Source: Dissertation Abstracts International, Volume: 75-05(E), Section: B.

Adviser: Daniel J. Abadi.

The concurrency control mechanisms traditionally used in database systems to support ACID transactions are highly nondeterministic. They allow (and often cause) in-progress transactions to abort for reasons unrelated to transaction logic, such as deadlock, hardware failures, and other unpredictable events.

We propose an alternative approach to concurrency control that emulates a deterministic serial execution of an (explicitly logged) input sequence of transaction requests. In a database system using a deterministic concurrency control protocol, all system replicas that use the same transaction input log remain strongly consistent with no further synchronization. Distributed transactions that span multiple shards within a replica may also eschew the distributed commit protocols required by traditional nondeterministic database systems, reducing lock contention and thereby ameliorating one of the main hurdles to building horizontally scalable transactional database systems.

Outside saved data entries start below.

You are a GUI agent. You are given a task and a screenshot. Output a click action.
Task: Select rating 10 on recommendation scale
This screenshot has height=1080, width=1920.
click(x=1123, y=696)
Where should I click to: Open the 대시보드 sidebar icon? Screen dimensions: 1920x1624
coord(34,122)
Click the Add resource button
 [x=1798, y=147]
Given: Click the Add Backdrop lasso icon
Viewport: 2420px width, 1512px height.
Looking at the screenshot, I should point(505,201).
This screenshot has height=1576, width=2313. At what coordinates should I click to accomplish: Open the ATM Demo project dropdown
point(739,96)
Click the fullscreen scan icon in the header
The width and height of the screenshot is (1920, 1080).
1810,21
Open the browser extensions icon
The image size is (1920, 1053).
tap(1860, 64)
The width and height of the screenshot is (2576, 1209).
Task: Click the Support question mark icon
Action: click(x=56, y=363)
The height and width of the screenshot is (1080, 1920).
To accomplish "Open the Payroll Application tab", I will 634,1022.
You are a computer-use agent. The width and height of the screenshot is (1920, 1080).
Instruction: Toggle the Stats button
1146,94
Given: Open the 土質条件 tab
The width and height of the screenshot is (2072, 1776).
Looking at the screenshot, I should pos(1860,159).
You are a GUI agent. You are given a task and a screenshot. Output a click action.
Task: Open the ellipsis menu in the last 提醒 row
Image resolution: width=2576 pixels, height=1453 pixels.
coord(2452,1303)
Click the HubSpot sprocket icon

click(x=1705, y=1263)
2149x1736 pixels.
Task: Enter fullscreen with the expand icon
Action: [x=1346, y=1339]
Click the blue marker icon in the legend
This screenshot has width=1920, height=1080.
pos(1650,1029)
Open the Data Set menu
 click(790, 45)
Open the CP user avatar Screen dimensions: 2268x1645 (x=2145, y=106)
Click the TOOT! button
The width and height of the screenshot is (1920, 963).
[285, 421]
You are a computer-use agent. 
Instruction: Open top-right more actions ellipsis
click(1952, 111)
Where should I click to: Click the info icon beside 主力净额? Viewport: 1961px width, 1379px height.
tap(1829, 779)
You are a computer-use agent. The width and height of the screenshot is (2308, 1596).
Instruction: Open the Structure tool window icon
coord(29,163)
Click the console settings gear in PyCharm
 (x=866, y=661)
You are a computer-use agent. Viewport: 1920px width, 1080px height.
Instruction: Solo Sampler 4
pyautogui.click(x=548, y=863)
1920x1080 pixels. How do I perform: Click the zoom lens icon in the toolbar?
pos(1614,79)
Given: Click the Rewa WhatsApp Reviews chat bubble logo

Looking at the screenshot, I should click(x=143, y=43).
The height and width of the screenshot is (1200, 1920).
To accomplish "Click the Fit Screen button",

To explore the possibilities opened by deterministic transaction processing, we implemented Calvin, a distributed transaction scheduling and replication management system that connects a deterministic concurrency control engine to a pluggable storage backend. Calvin scales near-linearly on clusters of commodity machines and supports strongly consistent Paxos-based replication---including across geographically distant datacenters---at no cost to transactional throughput. We demonstrate these performance characteristics first in the context of standard OLTP database benchmarks, and then by using Calvin to build a scalable metadata management subsystem for a highly available filesystem.

We also observe that system components in Calvin operate more independently from one another than those in standard, monolithic database systems, encouraging more modular database system designs.